Count Arthur Strong interview

Steve Delaney

We thought we'd catch up with Count Arthur Strong to find out what his plans are for 2017...

Hi Arthur. Did you have a good Christmas? What did you get up to?

I had a lovely Christmas thank you. This year I had a goose for the first time, which was delightful. But you know Christmas isn't just about gooses... or geeses. It's about little Baby Judas lying in a manager and I think we should all just pause for a moment and think about that.

Have you made any New Year's resolutions?

No. I haven't. And no one keeps them anyway. And if they lose weight by the time they get to next Christmas they're fat again. I mean what is the point? I'm not fat anyway. Who are you calling fat?

We must admit when we told our friends we were interviewing the great Count Arthur Strong, they said 'who?'.

Well, I can only presume that there's something wrong with your 'friends'. I mean frankly, if my friends didn't know who I was, I would ask them to get out of my house. So... look for some new friends would be my advice.
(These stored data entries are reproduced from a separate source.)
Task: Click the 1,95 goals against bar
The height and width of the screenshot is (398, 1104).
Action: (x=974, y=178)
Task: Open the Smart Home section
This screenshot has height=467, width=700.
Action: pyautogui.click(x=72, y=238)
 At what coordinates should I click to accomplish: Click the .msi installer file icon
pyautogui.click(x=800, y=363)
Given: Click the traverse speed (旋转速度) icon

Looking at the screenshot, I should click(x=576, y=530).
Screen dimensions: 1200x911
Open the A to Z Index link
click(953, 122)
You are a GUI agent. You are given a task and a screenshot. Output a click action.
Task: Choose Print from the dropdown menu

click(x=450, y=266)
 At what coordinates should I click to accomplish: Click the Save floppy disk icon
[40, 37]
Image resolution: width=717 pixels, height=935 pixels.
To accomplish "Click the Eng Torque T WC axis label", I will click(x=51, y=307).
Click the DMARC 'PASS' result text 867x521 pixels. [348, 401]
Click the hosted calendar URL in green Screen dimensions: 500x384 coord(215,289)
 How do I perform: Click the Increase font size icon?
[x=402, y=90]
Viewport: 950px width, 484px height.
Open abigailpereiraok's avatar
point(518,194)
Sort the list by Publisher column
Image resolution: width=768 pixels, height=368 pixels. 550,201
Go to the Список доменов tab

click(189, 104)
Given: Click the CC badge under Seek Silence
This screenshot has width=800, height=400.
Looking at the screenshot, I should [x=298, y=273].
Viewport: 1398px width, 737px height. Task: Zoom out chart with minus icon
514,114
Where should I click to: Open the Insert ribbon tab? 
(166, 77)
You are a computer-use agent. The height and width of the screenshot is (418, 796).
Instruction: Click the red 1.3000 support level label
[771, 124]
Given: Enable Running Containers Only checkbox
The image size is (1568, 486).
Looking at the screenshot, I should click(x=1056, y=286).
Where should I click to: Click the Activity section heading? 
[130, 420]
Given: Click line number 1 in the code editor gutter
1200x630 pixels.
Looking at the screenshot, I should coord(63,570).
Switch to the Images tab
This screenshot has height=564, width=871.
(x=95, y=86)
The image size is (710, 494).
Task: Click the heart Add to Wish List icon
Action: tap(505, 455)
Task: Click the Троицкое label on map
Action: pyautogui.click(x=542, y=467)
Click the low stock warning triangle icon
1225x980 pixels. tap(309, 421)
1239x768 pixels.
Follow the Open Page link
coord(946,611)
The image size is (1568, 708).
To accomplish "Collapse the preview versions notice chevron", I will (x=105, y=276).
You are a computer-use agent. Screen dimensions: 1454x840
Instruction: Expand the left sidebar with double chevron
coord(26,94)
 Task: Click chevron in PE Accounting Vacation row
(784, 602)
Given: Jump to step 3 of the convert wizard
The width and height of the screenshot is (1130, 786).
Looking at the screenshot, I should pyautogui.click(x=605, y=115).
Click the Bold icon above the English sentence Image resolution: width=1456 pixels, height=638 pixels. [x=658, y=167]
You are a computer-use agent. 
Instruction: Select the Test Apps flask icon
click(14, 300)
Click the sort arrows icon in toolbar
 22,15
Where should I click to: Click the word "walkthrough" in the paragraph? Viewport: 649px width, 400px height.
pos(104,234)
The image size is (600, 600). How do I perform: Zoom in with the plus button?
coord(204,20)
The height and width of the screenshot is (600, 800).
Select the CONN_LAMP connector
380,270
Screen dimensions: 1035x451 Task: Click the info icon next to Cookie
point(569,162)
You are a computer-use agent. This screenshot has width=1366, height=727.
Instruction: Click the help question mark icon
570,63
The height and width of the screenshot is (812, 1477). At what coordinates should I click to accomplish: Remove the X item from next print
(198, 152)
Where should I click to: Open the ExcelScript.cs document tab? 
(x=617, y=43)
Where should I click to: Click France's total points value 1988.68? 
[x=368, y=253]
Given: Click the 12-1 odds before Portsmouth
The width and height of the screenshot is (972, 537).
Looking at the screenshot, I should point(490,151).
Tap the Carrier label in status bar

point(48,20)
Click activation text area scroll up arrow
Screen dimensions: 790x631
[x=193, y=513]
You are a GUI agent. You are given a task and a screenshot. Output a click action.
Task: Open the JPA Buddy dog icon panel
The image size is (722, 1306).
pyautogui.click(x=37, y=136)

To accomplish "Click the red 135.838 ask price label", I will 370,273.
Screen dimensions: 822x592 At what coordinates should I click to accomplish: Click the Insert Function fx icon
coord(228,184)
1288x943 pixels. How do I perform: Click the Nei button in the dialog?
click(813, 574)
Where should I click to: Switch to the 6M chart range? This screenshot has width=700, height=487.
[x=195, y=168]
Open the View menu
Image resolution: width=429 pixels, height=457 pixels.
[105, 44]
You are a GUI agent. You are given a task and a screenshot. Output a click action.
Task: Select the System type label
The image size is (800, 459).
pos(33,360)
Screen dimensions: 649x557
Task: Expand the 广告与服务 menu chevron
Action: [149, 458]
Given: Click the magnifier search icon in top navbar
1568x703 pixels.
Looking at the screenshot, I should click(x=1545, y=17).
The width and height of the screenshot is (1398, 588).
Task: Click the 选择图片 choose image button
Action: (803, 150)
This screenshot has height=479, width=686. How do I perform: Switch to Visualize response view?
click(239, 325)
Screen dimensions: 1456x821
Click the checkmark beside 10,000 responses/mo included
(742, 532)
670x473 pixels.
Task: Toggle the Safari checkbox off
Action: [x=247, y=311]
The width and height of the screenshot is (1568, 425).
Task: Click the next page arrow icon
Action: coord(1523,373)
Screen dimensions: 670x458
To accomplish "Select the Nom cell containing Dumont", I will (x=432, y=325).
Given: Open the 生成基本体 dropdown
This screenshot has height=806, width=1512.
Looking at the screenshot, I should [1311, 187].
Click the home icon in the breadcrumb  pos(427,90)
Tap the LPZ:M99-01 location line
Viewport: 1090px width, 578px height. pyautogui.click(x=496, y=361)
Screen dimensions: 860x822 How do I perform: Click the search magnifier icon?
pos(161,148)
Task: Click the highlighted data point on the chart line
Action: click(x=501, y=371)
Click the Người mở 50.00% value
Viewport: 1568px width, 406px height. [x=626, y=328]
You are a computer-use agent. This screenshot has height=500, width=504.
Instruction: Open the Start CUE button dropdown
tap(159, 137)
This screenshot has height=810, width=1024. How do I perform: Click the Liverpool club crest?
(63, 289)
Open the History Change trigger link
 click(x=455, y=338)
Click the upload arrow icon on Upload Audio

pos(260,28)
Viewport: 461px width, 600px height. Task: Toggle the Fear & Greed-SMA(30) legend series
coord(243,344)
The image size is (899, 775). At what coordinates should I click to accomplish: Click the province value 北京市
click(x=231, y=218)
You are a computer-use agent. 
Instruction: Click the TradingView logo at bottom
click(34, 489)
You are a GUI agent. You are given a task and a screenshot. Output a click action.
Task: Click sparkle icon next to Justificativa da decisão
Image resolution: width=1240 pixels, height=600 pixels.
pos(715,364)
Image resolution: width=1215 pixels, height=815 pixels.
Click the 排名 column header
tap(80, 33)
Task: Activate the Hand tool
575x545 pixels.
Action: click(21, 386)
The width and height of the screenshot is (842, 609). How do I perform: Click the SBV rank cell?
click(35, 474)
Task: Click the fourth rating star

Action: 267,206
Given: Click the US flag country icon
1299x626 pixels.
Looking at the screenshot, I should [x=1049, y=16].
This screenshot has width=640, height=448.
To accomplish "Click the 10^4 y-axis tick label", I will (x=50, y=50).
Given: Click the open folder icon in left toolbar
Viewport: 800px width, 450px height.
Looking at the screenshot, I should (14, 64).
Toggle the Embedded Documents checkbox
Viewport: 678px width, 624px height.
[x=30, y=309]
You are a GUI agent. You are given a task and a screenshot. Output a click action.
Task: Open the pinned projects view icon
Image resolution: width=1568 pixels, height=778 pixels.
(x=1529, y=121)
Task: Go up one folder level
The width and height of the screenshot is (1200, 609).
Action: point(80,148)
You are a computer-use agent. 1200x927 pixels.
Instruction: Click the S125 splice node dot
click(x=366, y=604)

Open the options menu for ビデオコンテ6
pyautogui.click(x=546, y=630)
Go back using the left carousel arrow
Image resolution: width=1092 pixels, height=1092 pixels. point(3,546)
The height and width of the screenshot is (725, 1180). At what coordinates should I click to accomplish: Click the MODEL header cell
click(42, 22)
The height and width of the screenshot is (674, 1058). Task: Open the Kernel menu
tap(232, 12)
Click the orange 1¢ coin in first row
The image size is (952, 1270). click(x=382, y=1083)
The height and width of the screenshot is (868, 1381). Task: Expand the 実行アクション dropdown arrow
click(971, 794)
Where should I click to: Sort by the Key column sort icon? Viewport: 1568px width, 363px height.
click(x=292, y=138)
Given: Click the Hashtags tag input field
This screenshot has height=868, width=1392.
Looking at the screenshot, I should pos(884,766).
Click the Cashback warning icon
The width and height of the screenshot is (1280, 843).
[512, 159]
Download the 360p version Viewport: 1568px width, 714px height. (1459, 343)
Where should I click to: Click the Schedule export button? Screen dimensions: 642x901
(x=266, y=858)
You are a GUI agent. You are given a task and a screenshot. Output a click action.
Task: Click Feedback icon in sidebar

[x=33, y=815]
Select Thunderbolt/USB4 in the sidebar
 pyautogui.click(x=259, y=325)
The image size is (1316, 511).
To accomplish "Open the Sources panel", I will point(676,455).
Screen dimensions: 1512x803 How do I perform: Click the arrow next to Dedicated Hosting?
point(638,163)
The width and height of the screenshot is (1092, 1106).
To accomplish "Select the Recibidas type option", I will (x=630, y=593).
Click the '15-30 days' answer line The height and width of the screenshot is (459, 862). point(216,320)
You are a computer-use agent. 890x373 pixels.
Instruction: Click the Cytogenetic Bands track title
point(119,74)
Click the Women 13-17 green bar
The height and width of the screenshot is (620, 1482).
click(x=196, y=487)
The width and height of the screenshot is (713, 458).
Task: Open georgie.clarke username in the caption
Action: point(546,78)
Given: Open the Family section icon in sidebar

Count Arthur Strong. Count Arthur Strong (Steve Delaney). Copyright: Retort / Komedia Entertainment

You've spoken previously about your desire to play James Bond... It looks like Daniel Craig might be handing back his gun soon. Time for you to finally step up Arthur?

I can't say too much at the moment because things are at a very delicate stage with Chubby thing... the vegetable. His surname is a vegetable. You know it's... Oh... what is it? it's not garlic... It's green... You'll have had some. Oh anyway I can't remember what his sodding name is but... he tastes nice... It tastes nice! And I think my agent, Larry Trafalgar, has sent them a letter, telling them I am available. So watch this space!

How do you think you'd get on with using the gadgets? You don't strike us as being particularly techno-savvy?

I'm very techno-savvy, whatever that means. In fact, I was one of the first humans to use an electric tin opener in the Harehills Lane area of Leeds. I'm in the Guinness Book of Records for that. Well, for having pioneering surgery to reattach seven of my fingers actually. For which I received undisclosed damages from the tin opener people. I've never bought a tin of anything since. And I like luncheon meat. Imagine having to live with that?

Aside from Bond, if you could star in/present any TV or radio series which would it be, and why?

Well it would be a new documentary telly show that I had an idea for. Me and Barry Cryer drive round the country (he drives) and we visit all the pubs in England and have a few drinks (the telly people pay for everything) while we chat to the locals about... I don't know... history or something, it doesn't matter. And when we get hungry the telly people film that as well. And we stay in nice hotels. Premier Inns or something of that ilk. I'd definitely watch that.

It's been several years now since you met Michael, it was supposed to just be whilst he wrote his book... yet he is still hanging around with you? Is that annoying?

Well, I think the real reason he hangs around is that we're doing a television series of it and his attendance is required for that. You may have seen it? I don't know what you watch, but I'm told it's rather good. Yes, I might tune in myself to that, if there's nothing better on? There's some right rubbish on these days. What's happened to Countryfile?

Have you noticed that Michael seems to get nervous when he's talking to Sinem? Why is that?

You'd better ask him why he's twitchy. He used to be a bit like that round me. BROCCOLI! That's it. Cuddly Broccoli! He named himself after the broccoli vegetable! Good job it wasn't a sprout! Cuddly Sprout? Ridiculous.

What's next for you Arthur?

I'm only on flipping tour aren't I! From 22nd February all over the country! Book early to avoid me being disappointed.